4. There is a lack of information on the homepage. On an ideal site you would have enough information on the front site to satisfy new visitors, without having to scroll or click on anything.
Steven on May 4, 2007
I think its a very interesting use of flash to create a simple site for college students. Its very different from most sites out there… and I agree with a few of the other comments here… but I love the “intrigue” the site has created. There is just something really refreshing and cool about it!
Ted Rastatter on May 8, 2007
I think Steven is right!
Tyler on May 17, 2007
I think with the technology today a pure flash website is fine. People with computer that can’t run the website really just need to upgrade. If we continue to design for the past we will stay in the past.
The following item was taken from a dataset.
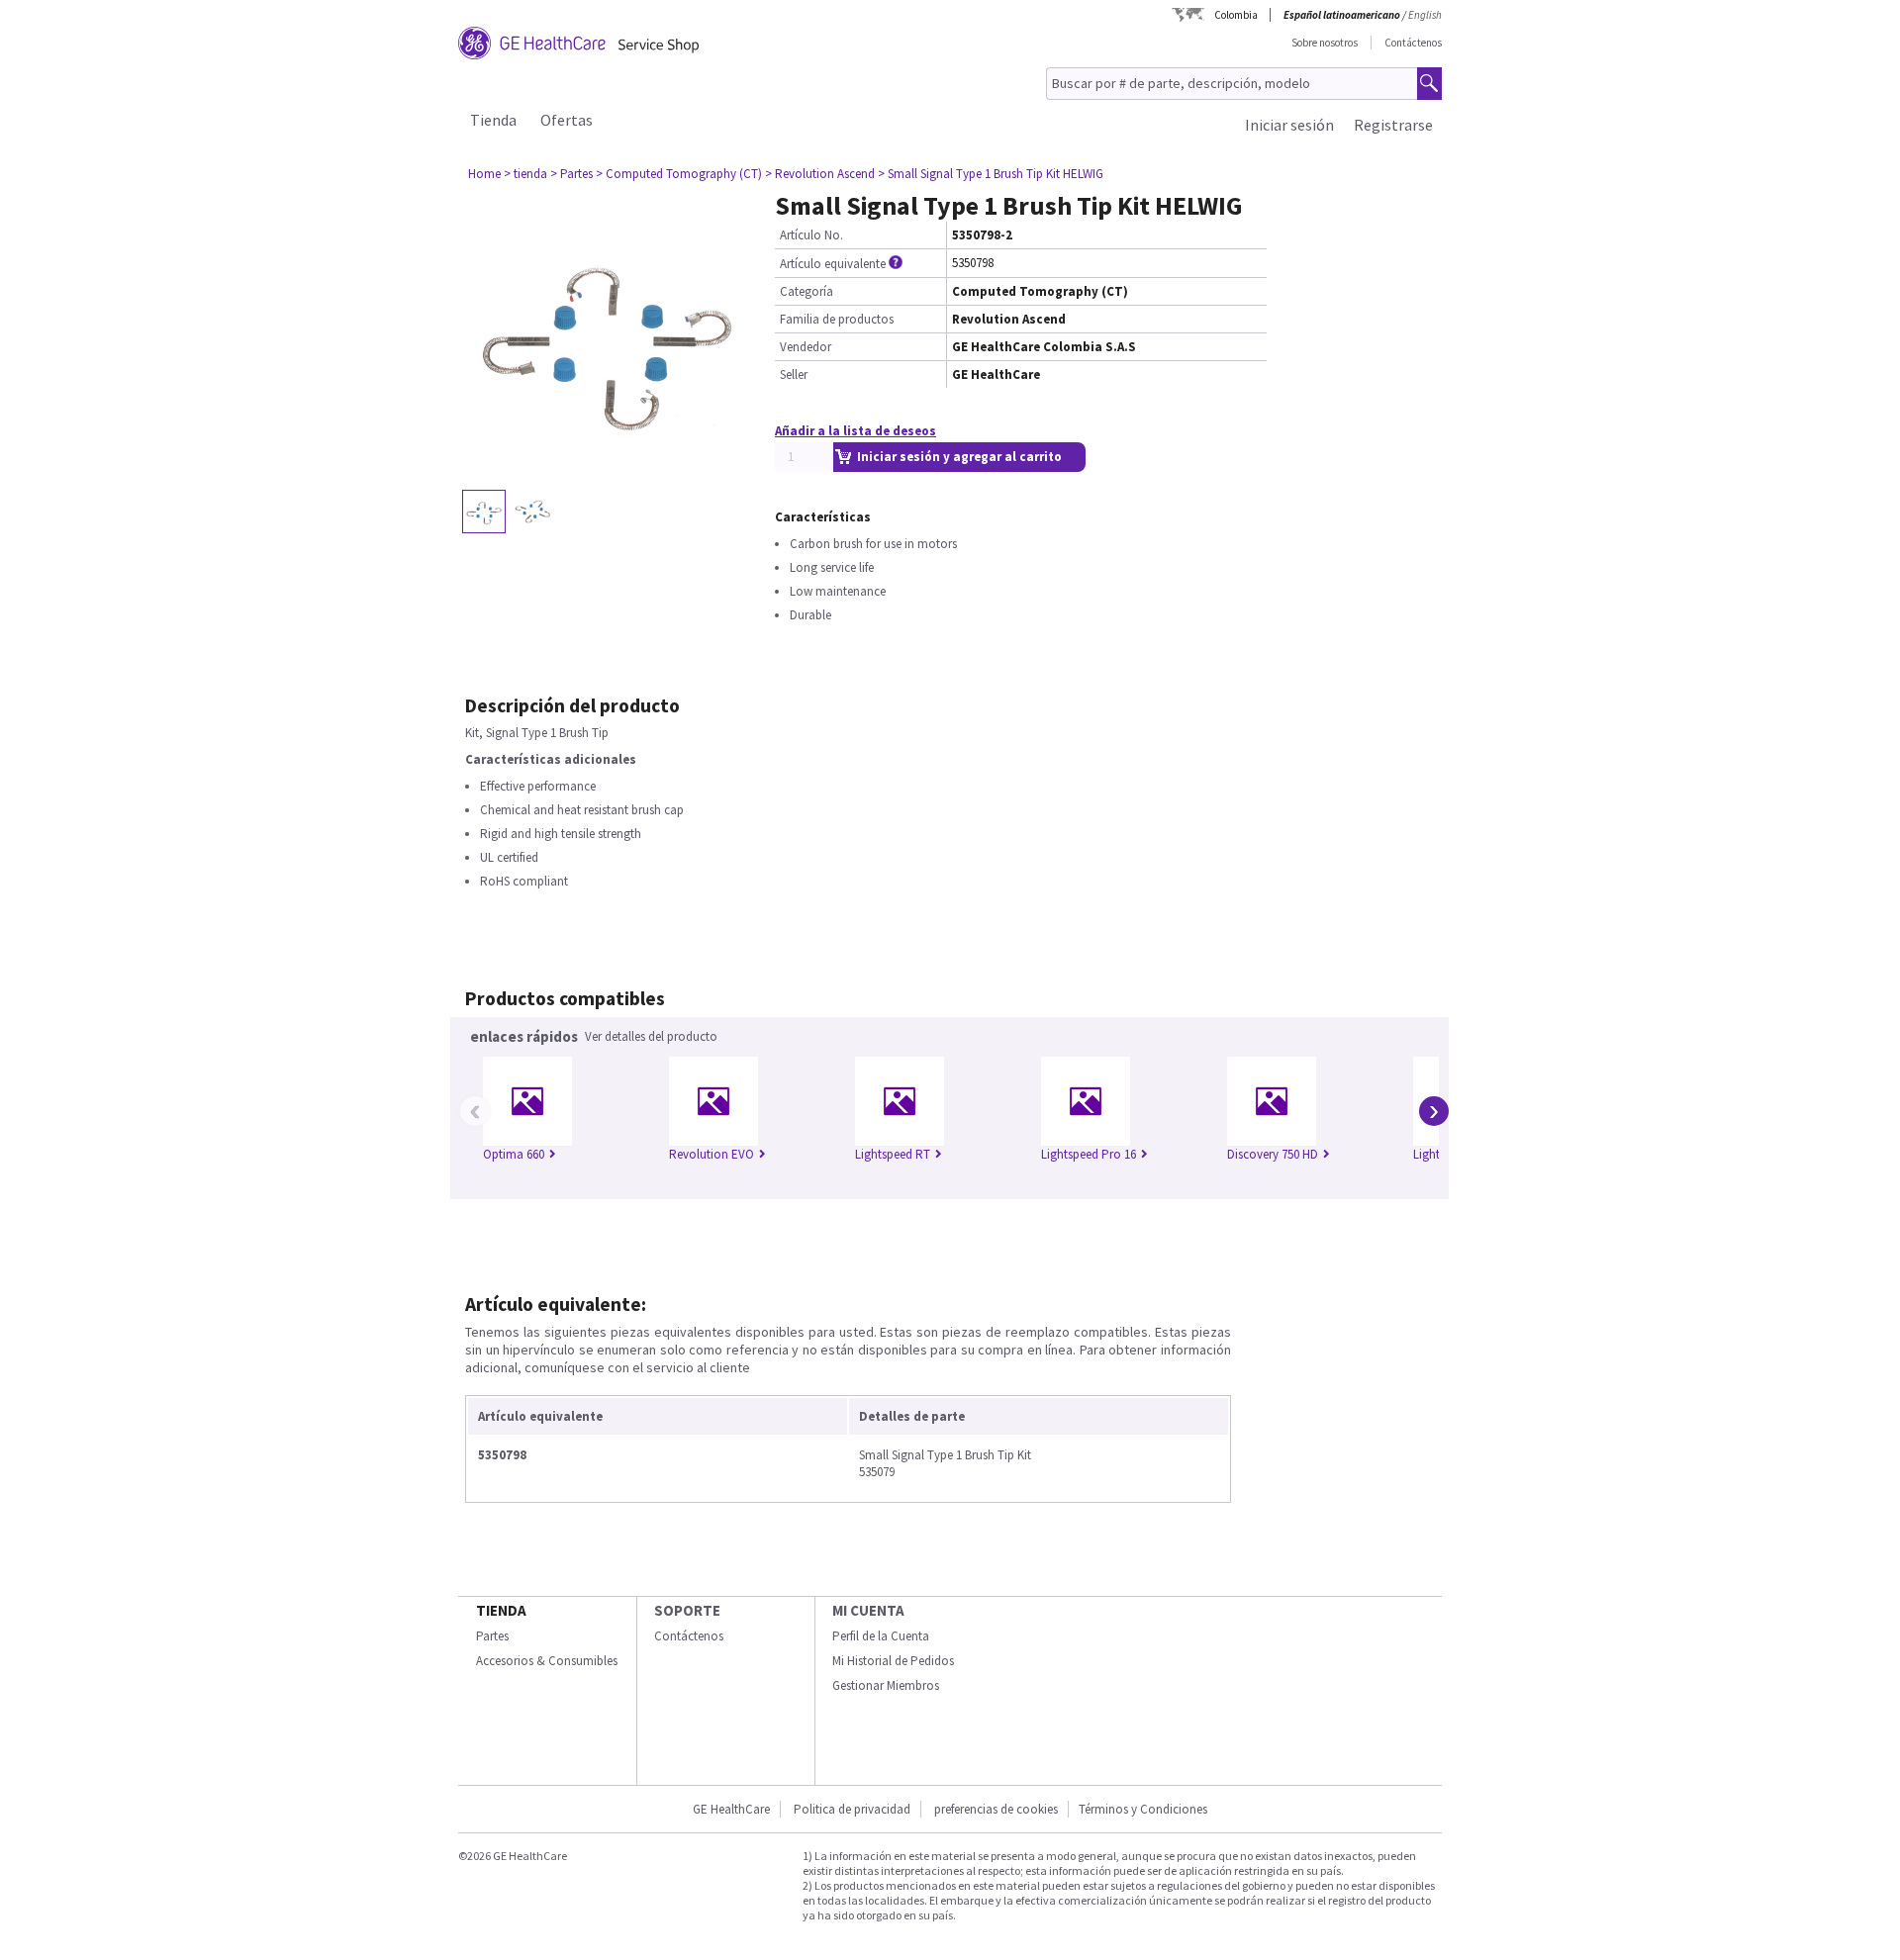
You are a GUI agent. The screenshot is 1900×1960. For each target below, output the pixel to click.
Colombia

However I do not like the small box(not good for forms). The Home button took me a good 1 to 2 minutes to find.
Overall it is a cool and creative website. Not very user friendly though.
mrben on June 1, 2007
It’s not about the computer that can run the website, it’s about the humans that want to read the site. Some of _them_ are not capable, and a 100% flash site breaks all the accessibility guidelines in the book. Additionally, you’re making it harder for search engines to find your site, because the content is not readable by a spider.
thall on June 5, 2007
mrben - I think Jerod hit the nail on the head. I think the point is this, the site was intentionally designed for a target audience. It’s about fulfilling a purpose. It’s about communicating to a select crowd. Designers use different tools for different purposes to reach certain people.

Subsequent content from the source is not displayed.